Data source and processing
Two microarray datasets (GSE64857 and GSE28722) were downloaded from the Gene Expression Omnibus (GEO) database (http://ncbi.blm.nih.gov/geo/). GSE64857 contained 81 samples of CRC patients with follow-up or recurrence information, which we used to identify ARG signatures. GSE28722 contained 129 samples of CRC patients with survival information, which we used to validate the prognostic capacity of ARG signatures in this cohort.[37,38] The annotation files of these microarrays were downloaded from the GEO website.We acquired a list of ARGs from the human autophagy database (HADb; http://autophagy.lu), the first human autophagy database. As a public repository, it provides updated annotations of human genes that are reported to be related to autophagy. Information on 232 ARGs was obtained from this website.After detecting the variance between samples by box-and-whisker plots, we used quantile normalization to remove unexpected variance within samples. After normalization, we conducted a principal component analysis (PCA) to explore genomic differences between samples with the top 1000 variant probes using the package “limma”[39] in R (https://www.r-project.org/).

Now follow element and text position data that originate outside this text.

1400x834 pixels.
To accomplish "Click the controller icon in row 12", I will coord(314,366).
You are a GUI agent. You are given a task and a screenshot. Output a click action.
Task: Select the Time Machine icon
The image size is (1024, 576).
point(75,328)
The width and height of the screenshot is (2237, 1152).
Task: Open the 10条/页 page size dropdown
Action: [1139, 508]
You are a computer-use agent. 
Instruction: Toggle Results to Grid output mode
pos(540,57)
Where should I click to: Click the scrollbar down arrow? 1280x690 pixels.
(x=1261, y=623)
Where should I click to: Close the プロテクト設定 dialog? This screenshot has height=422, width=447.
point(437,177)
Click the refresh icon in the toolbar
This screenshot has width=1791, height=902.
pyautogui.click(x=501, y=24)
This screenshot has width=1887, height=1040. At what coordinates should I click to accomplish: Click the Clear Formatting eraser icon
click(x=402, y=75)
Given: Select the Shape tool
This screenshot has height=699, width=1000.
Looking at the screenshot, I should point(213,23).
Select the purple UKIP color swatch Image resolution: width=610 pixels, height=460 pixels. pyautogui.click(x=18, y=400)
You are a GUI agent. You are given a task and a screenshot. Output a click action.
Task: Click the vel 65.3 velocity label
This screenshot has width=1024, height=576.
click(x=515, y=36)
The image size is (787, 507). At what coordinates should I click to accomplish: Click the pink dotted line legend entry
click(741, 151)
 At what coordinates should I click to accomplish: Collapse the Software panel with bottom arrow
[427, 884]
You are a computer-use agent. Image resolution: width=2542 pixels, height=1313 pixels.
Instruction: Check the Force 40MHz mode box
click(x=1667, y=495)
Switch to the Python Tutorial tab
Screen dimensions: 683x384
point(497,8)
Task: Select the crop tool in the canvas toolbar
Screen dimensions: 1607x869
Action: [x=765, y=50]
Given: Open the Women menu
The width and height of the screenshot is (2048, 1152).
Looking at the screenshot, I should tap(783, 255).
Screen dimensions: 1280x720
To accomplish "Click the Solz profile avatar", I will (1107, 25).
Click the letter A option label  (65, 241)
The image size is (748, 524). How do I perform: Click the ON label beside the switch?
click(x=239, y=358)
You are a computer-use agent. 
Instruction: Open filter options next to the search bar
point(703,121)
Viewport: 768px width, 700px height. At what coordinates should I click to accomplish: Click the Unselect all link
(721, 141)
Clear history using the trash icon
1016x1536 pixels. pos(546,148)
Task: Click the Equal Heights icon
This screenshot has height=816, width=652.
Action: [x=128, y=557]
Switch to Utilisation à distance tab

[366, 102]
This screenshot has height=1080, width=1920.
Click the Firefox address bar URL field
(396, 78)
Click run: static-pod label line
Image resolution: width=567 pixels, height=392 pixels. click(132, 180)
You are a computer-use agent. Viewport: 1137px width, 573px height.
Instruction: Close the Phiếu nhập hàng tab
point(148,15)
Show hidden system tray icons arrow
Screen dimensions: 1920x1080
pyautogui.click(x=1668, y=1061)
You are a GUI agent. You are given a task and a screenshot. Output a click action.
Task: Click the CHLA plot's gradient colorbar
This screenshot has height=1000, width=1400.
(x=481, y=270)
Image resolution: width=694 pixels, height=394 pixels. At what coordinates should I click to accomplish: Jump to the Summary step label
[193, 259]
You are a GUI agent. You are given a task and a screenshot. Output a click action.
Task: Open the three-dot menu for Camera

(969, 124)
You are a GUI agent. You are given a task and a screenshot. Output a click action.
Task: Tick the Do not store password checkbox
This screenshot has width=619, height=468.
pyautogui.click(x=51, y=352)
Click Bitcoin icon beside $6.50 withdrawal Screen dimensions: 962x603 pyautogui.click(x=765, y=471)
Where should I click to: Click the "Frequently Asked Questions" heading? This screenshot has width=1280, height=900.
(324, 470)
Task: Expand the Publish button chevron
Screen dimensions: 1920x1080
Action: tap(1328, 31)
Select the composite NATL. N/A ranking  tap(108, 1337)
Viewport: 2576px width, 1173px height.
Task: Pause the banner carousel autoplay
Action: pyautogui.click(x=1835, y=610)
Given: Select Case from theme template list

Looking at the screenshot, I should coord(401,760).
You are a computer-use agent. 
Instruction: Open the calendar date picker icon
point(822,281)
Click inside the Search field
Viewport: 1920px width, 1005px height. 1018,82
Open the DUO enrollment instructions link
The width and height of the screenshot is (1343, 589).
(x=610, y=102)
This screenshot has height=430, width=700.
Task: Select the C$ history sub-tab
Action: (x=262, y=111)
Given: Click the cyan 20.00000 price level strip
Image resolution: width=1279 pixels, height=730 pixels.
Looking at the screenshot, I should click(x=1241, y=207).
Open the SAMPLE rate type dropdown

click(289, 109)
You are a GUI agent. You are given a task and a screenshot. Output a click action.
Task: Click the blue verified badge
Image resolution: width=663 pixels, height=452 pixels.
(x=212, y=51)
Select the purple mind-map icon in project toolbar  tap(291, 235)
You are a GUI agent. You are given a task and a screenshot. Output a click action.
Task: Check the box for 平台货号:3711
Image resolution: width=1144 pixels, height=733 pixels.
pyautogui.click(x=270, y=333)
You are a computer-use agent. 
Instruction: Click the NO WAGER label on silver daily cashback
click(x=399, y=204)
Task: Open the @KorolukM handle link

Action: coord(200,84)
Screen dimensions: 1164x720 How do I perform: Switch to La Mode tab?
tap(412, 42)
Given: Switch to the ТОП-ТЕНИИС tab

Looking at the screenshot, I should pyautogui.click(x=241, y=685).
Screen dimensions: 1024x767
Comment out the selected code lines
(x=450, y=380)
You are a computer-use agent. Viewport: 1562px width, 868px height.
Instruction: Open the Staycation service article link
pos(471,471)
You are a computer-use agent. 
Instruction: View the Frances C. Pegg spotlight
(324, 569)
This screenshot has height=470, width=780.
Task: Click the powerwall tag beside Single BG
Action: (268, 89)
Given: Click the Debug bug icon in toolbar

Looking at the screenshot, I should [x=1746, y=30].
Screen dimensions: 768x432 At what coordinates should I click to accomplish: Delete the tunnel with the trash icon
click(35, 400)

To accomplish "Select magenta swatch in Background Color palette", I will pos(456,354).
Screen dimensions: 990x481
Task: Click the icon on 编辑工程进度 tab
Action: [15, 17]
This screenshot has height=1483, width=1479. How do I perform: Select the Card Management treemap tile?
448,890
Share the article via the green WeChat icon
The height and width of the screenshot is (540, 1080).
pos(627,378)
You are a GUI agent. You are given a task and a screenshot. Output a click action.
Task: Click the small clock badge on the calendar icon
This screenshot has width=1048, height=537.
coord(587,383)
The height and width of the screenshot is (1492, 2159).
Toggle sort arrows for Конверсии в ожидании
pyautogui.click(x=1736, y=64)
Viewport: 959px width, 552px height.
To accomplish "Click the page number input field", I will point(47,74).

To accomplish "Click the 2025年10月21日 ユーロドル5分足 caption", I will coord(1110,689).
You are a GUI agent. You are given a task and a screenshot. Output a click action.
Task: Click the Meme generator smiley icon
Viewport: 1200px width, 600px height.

Cox proportion and LASSO regressions
To generate CRC recurrence-related ARG signatures, we performed two regressions on our datasets: univariable Cox proportion and least absolute shrinkage and selection operator (LASSO). Univariable Cox proportion regression was first conducted to filter out CRC recurrence survival-related ARGs. Once we obtained the shortlist of ARGs from the univariable proportion regression, we then performed the LASSO regression on these genes to test their association with CRC recurrence using the “glmnet” package in R.[40] The LASSO regression analysis identified eligible ARG signatures for the CRC recurrence risk score. We generated the CRC recurrence risk score using the ARG signatures and their corresponding coefficients discovered by the LASSO model. The risk score was calculated as follows: Risk score = ΣnARGi × βi, where n was the numbers of ARG signatures, i was each ARG signature, and β was the corresponding coefficient. After the risk score was determined, we categorized CRC samples from GSE64857 into two groups (predicted recurrence or predicted non-recurrence) according to their risk score. The performance of this risk score was evaluated by receiver-operator characteristic (ROC) curve using “survival receiver‑operator characteristic (ROCR)” package.[41] The area under the curve (AUC) was calculated to assess the predictive accuracy.
Gene pathway analysis
To identify the biological pathways of ARG signatures, Gene Ontology (GO) and Kyoto Encyclopedia of Genes and Genomes (KEGG) databases were used for functional enrichment analysis by the R package “clusterProfiler”.[42] The significance of a pathway was determined by a false discovery rate (FDR) < 0.05. The Search Tool for the Retrieval of Interacting Genes/Proteins (STRING) database (https://string‑db.org/; version 10.0) was used to explore the protein–protein interactions (PPI) of the recurrence-associated ARGs.
Survival analysis
For overall survival (OS) and progression-free survival (PFS) analysis, we used Kaplan–Meier plots to analyze the prognostic capacity of ARG signatures in CRC. We stratified all samples of GSE28722 into three groups (low, intermediate, high) based on their relative expression of ARG signatures. The log-rank test was performed to determine statistical significance, and a p-value < 0.05 was considered significant. All survival analyses were conducted using the R packages “survival” and “survminer”.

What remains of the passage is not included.